Una partita strana. Fatta di molte frazioni diverse tra di loro, molte variabili, molti episodi. Quasi tutti a sfavore della Fiorentina, a dir la verità, tra errori ‘controllabili’ e ‘non controllabili’, come direbbe Sousa. Già, il portoghese. Partiamo da qui, anche per l’ordine cronologico della serata milanese. Da quel 3-0 che recitava il tabellone dopo 19′ a San Siro. Un approccio shock, tanta disattenzione, velocità diversa da un’Inter apparsa subito ‘cattiva’ e determinata. Questione di testa ed intensità, anche se a dire il vero la reazione c’è poi stata. Soprattutto dopo il primo gol di Brozovic. Peccato poi che la Fiorentina si sia da subito allungata, subendo ripartenze in serie dell’Inter con il raddoppio di Candreva (Tatarusanu molto incerto) e il tris di Icardi (Gonzalo e Astori molto in affanno). Errori dei singoli e di reparto, in generale molta disattenzione.

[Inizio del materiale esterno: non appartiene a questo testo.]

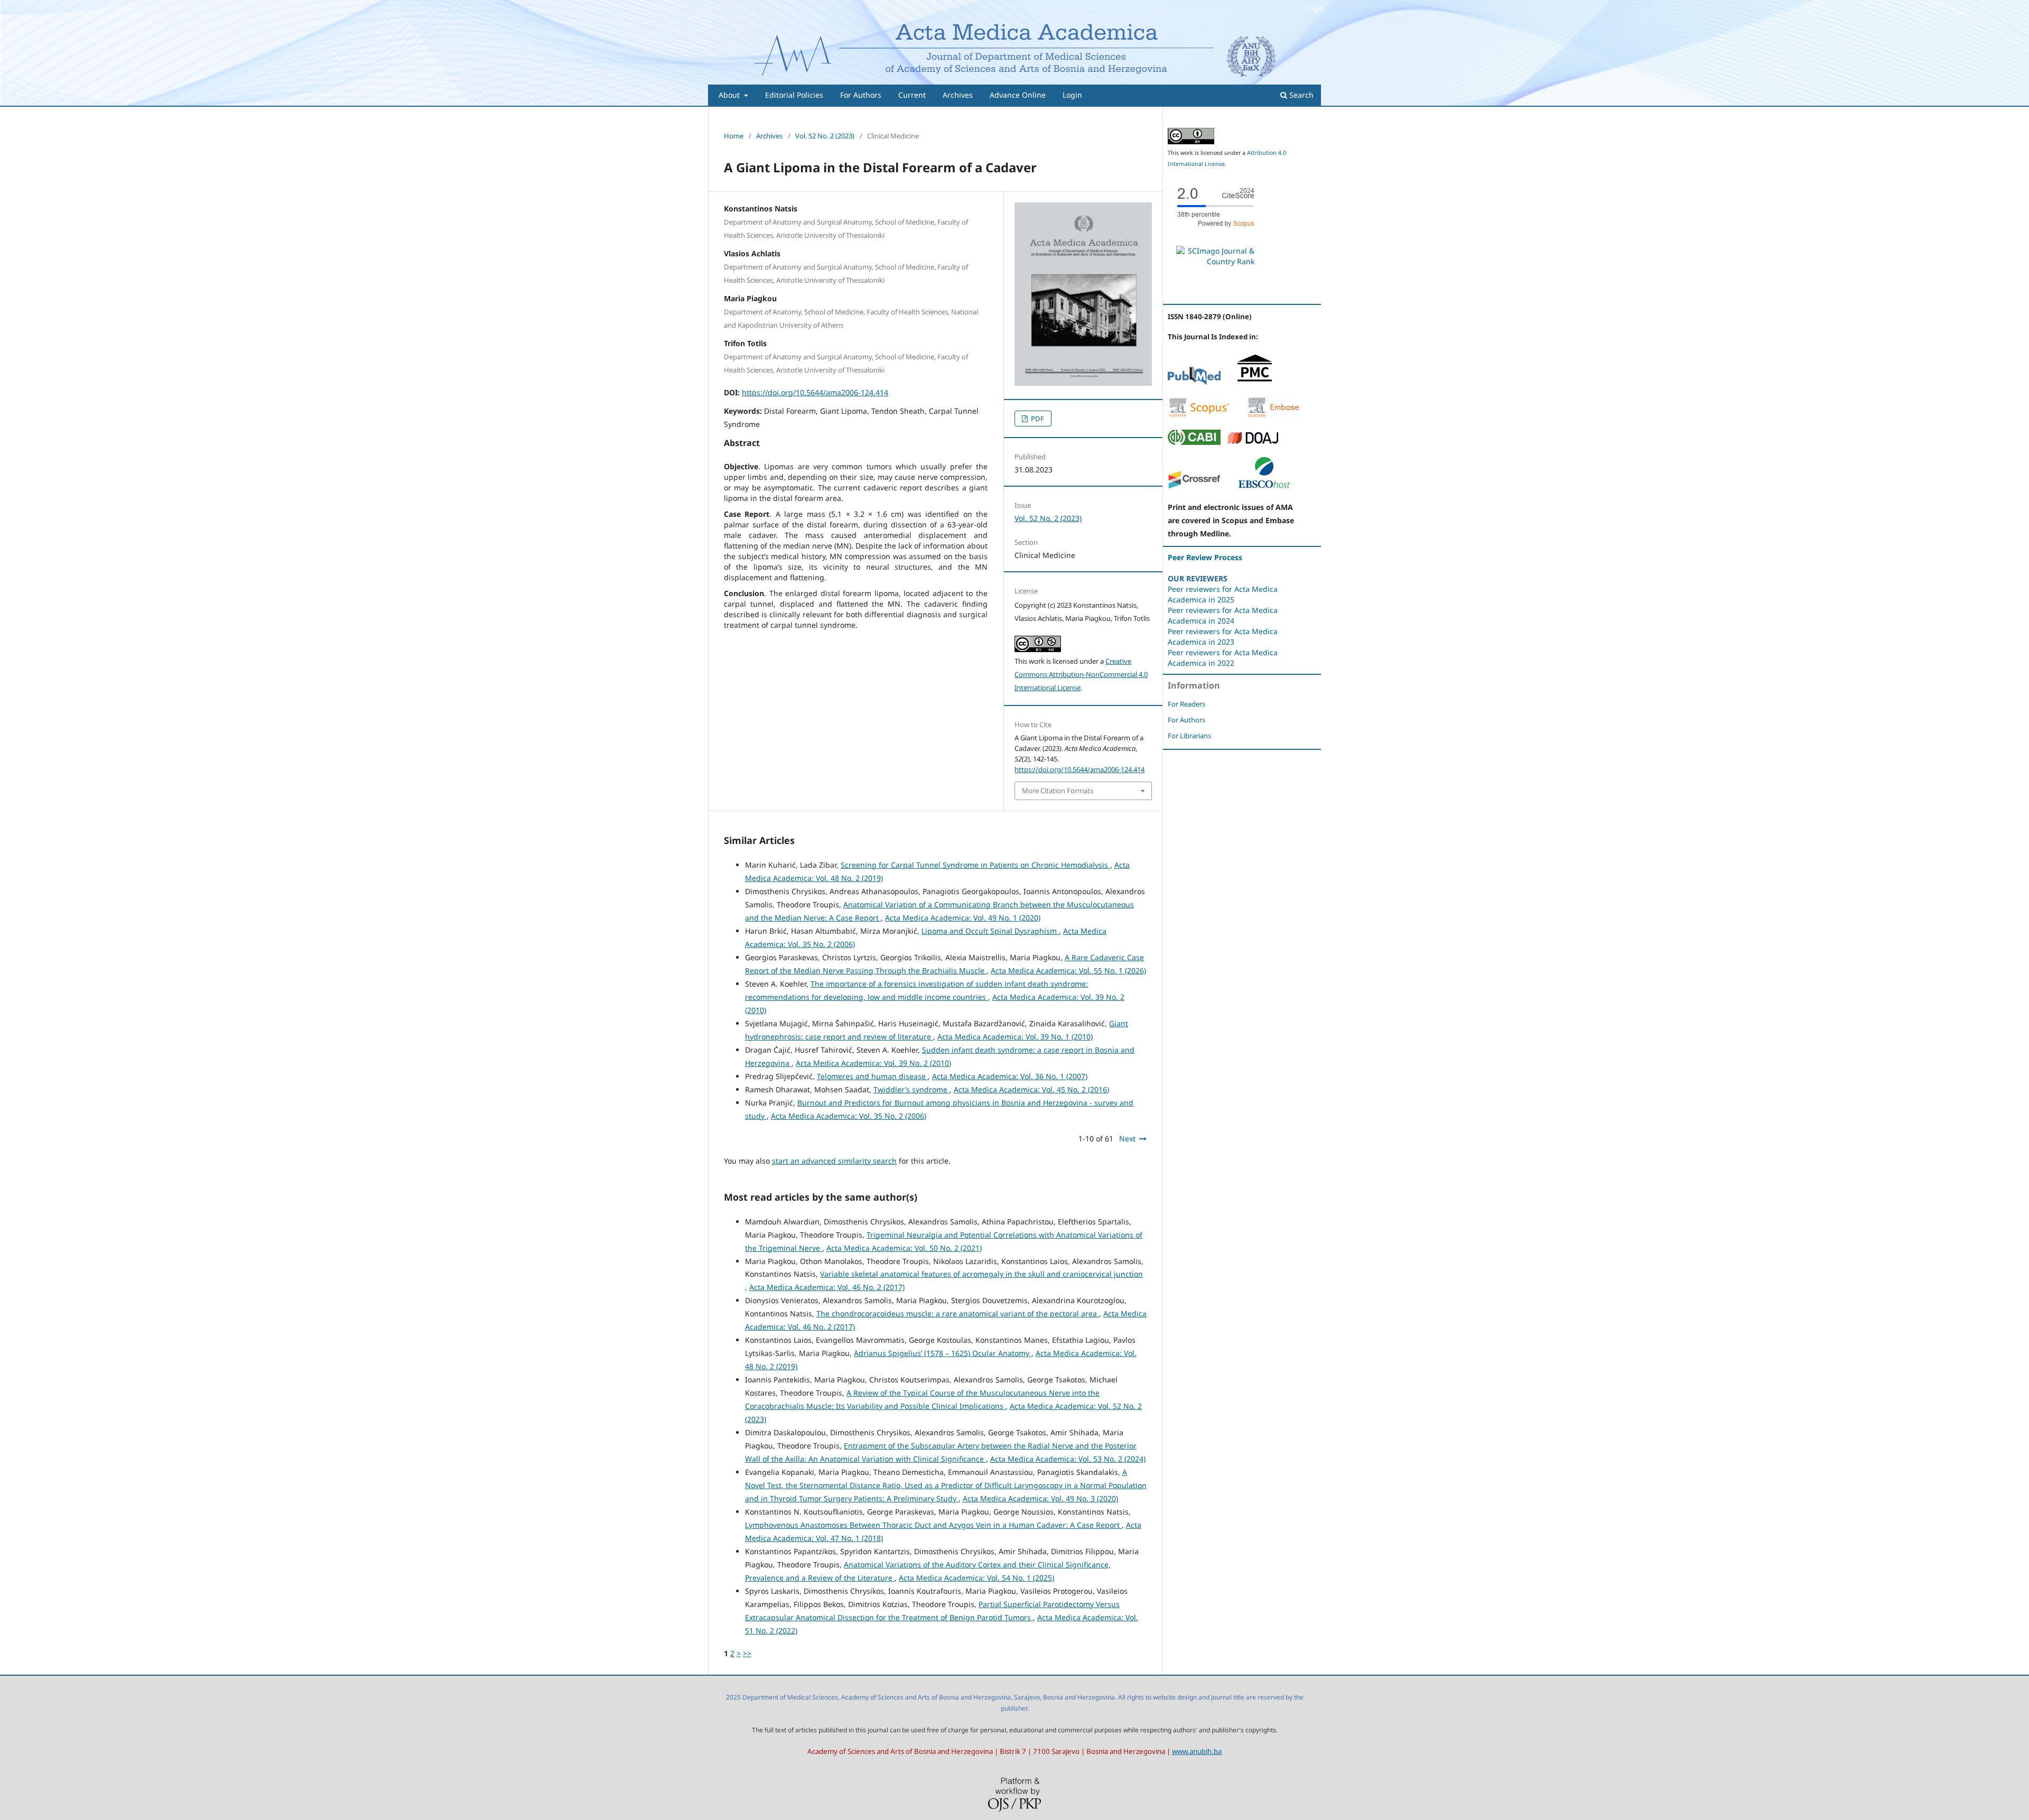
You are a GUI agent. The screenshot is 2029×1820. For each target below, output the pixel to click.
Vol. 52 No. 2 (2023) (824, 136)
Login (1072, 95)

A questo punto è uscita la squadra di Sousa, ed è paradossalmente iniziata un’altra partita. Fatta di orgoglio e determinazione, per un risultato a sfavore inspiegabilmente subito largo, e soprattutto per le sciagurate decisioni prese in serie da Damato. Prima un rigore solare non dato per fallo di Miranda su Gonzalo, poi il rosso (altrettanto inspiegabile) al capitano viola. Nel mezzo, Kalinic che accorciava le distanze. Ma Fiorentina fortemente frenata dall’arbitro di Barletta. Che però non toglie la ripresa a cuore aperto dei viola.
Segno, comunque, che la squadra c’è. Ed è anche con l’allenatore. Personalità e rabbia, l’Inter esce dalla gara, rivive le paure di giovedì in Israele. E la Fiorentina spinge, trascinata da un super Ilicic (che accorcia sul 3-2), da un Borja capitano a tutto campo, ma anche da Badelj e Astori, dal sacrificio di Kalinic. Insomma, i pilastri di Sousa si prendono sulle spalle la Fiorentina. Ma qui parte l’ultima fase della gara. Quando Sousa inserisce prima Chiesa per Bernardeschi (in difficoltà), poi Perez (classe ’98, esordiente assoluto) per Tello (gravemente insufficiente e irritante per tutta la gara).
Cambi che fanno discutere (“avevo bisogno di gente fresca che sapesse saltare l’uomo”, ha detto Sousa nel post-gara): si poteva fare diversamente? Magari si poteva inserire un sempre imprevedibile Zarate, o Vecino? Oppure Babacar? Facile parlare a posteriori, ovviamente: fatto sta che a questo punto la carica viola si affievolisce (ma non perché Bernardeschi e soprattutto Tello avessero fatto sfracelli, anzi), Perez risulta timido sul pesante (per l’atmosfera) campo di San Siro e ben poco viene servito dai compagni, anche quando ha spazi importanti nell’area nerazzurra. Chiesa un po’ ci prova, ma anche lui non può strafare in un contesto nuovo e complicato. È magari anche un messaggio (l’ennesimo?) da parte di Sousa alla società, come a dire ‘avevo solo loro in panchina’. In effetti, il portoghese non avrebbe torto, pensando ad una coperta che sugli esterni resta corta. Specie quando Tello e Bernardeschi sono fuori dal gioco come stasera, e urgono ricambi freschi. A gennaio, evidentemente, bisognerà fare qualcosa sulle fasce. Lo stesso Chiesa jr è protagonista dell’ultima recriminazione viola della serata milanese, con il fallo subito non fischiato da Damato che poi apre al poker di Icardi.
“Damato non era in forma, ha preso decisioni che lasciano perplessi. Ha condizionato la partita”, ha attaccato Corvino dopo la gara. Da direttore navigato, Pantaleo ha fatto sentire la voce della Fiorentina, allentando in più la pressione sullo spogliatoio, ma anche su Sousa, e su quell’approccio shock. Un doppio intervento da pompiere, di Corvino, prima e dopo la gara con l’Inter. Resta comunque la reazione della squadra, quei 70′ di rincorsa, un’ora con l’uomo in meno a dominare gli avversari impauriti.
Quel ‘contro tutti e tutto’ che può servire a far quadrato, a far dare a tutti quel qualcosa in più. Anche se le incomprensioni interne restano. Ora una settimana di riflessione, al nono posto, a -8 dal quinto posto e dall’Europa League. Per capire se la falla tra proprietà, Sousa e tifosi si può davvero (almeno parzialmente) rimarginare. Al di là dei proclami di unità e delle parole. Prima delle somme che verranno, necessariamente, tirate a fine stagione.